• _Task directions_
Check every line of the entries for "height", and copy the lines that hold it.
┌─ Dataset entries
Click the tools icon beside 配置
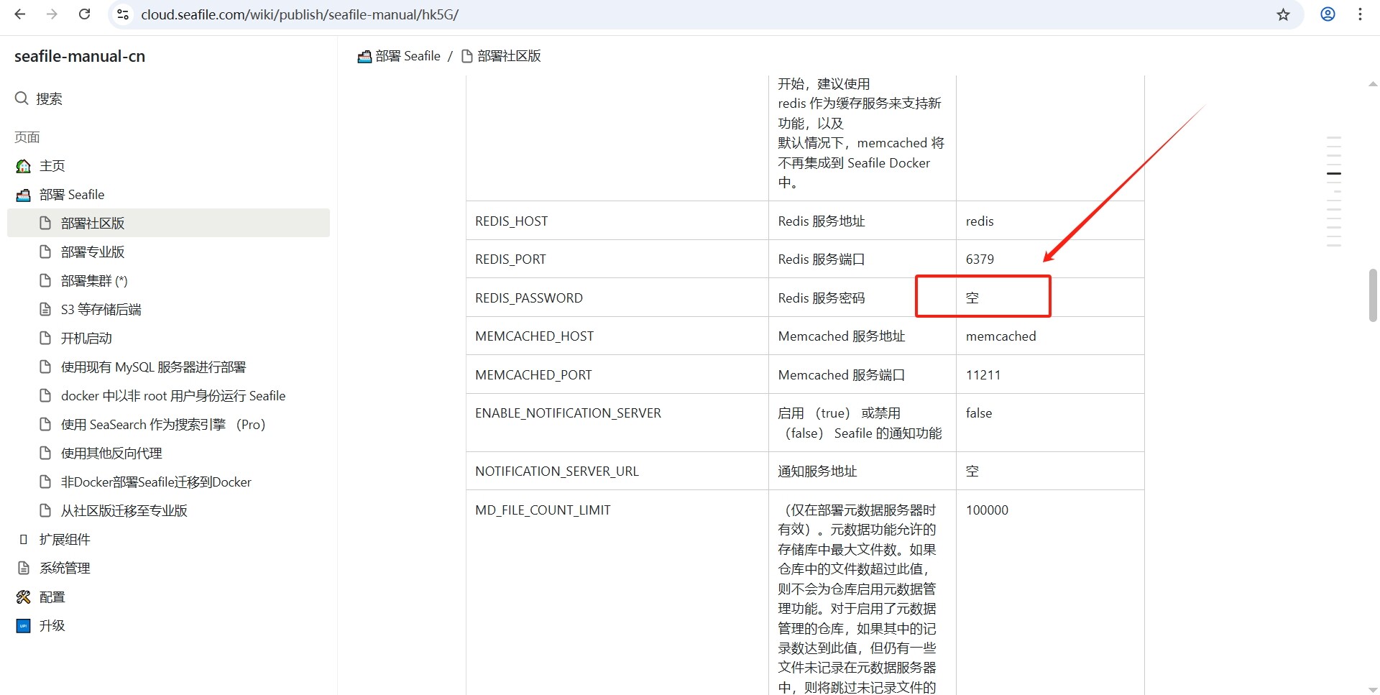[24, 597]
└─
┌─ Dataset entries
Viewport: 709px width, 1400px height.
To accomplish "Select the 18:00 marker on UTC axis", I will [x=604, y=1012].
└─
┌─ Dataset entries
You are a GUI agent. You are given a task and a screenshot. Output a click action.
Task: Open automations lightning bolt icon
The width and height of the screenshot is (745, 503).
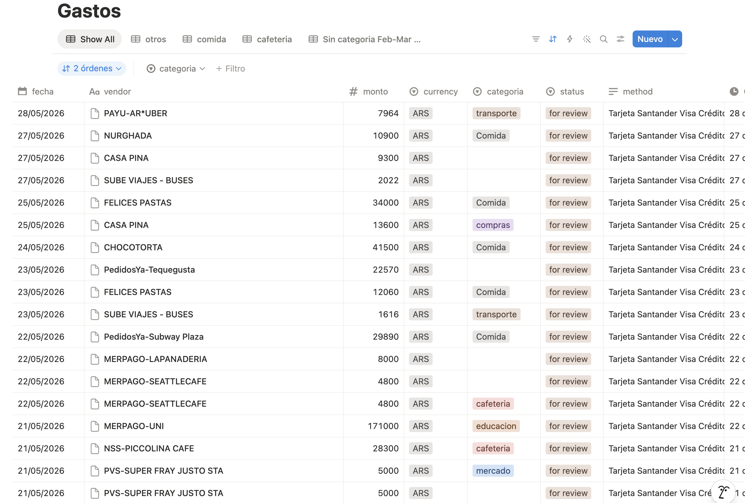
└─
• _Task answer_
Viewport: 709px width, 1400px height.
The width and height of the screenshot is (745, 503).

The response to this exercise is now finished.